Hi, I'm trying to do something with hadoop or pig, that I thought would
be pretty straightforward, but it turning out to be difficult for me to
implement. Of course, I'm very new to this, so I'm probably missing
something obvious.
What I want to do is a set difference. I would like to take 2 bags, and
remove the values they have in common between them. Let's say I have
two bags, 'students' and 'employees'. I want to find which students are
just students, and which employees are just employees.

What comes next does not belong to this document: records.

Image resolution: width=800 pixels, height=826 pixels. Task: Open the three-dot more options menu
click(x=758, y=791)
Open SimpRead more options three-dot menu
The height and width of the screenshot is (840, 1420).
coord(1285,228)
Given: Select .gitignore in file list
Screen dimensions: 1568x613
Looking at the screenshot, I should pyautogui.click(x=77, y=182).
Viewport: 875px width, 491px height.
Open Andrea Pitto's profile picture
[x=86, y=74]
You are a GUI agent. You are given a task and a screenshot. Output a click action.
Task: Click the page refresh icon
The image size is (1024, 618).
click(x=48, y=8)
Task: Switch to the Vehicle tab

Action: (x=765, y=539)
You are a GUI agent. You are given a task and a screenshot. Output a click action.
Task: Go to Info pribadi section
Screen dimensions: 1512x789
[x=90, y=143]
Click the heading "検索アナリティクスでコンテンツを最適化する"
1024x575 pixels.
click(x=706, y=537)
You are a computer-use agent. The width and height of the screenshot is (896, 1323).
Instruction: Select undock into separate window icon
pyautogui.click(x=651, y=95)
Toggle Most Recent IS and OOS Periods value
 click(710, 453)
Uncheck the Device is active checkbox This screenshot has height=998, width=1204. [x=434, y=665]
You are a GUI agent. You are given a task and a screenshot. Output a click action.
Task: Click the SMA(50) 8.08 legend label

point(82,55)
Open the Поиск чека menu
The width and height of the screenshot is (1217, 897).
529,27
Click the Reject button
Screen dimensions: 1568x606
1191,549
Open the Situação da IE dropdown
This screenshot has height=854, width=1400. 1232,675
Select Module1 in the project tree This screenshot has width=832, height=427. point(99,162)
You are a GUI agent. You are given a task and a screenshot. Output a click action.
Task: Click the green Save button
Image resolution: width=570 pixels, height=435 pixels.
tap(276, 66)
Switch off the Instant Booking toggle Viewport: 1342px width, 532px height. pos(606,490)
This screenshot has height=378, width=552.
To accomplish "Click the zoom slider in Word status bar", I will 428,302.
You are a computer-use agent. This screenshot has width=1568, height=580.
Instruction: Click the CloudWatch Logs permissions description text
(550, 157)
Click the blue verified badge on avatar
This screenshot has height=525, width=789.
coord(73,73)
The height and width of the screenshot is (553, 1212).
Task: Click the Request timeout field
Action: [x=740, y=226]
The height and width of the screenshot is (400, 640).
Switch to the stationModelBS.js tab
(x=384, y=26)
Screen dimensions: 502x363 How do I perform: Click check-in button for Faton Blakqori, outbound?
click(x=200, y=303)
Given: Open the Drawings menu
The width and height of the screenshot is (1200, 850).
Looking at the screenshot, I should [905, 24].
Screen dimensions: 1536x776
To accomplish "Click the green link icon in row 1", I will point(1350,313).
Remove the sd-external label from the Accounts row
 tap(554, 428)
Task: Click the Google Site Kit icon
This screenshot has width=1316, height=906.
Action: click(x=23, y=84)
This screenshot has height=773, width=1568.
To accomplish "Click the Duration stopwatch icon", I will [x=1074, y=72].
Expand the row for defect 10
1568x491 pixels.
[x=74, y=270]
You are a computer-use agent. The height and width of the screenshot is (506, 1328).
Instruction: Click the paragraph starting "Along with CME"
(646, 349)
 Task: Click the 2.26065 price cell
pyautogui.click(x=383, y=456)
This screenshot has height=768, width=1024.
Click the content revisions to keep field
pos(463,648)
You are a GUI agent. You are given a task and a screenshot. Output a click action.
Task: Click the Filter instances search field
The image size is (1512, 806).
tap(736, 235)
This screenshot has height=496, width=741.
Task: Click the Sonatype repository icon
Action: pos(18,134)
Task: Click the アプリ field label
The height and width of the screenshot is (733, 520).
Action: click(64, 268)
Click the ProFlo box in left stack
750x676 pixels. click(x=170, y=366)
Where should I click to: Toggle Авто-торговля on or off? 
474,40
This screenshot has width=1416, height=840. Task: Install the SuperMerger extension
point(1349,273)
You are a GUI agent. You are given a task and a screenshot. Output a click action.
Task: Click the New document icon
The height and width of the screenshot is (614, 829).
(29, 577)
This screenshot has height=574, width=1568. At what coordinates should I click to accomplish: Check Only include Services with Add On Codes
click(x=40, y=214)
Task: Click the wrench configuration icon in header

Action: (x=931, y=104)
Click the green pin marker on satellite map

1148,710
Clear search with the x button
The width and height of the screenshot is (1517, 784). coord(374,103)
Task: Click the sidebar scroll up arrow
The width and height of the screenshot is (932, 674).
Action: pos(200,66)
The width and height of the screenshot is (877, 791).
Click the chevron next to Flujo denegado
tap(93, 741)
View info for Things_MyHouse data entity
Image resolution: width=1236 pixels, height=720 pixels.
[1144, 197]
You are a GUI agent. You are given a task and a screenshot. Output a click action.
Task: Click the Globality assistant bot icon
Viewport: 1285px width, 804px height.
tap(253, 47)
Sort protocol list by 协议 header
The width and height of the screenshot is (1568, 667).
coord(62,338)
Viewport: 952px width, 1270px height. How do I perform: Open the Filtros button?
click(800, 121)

So, an example:
Students:
(Jane)
(John)
(Dave)
Employees:
(Dave)
(Sue)
(Anne)
If I were to join these, I would get the students who are also
employees, or: (Dave).
However, what I want is the distinct values:
Only_Student:
(Jane)
(John)
Only_Employee:
(Sue)
(Anne)
This should be do-able in a single map-reduce pass, but I found I was
going to have to write a custom inputter for it so I could remember
which values were from the students file and which were from the
employees file. (At least, I wasn't able to figure that bit out.) I
also wasn't sure how to write the output to two separate files.
So I thought pig might have some quick way to do this, but so far I've
had no luck even expressing set subtraction in pig. (I could do this
less efficiently with set subtraction like so: only_employee = employees
- join(students, employees) )
Does anyone know what I'm missing?
Thanks,
Jim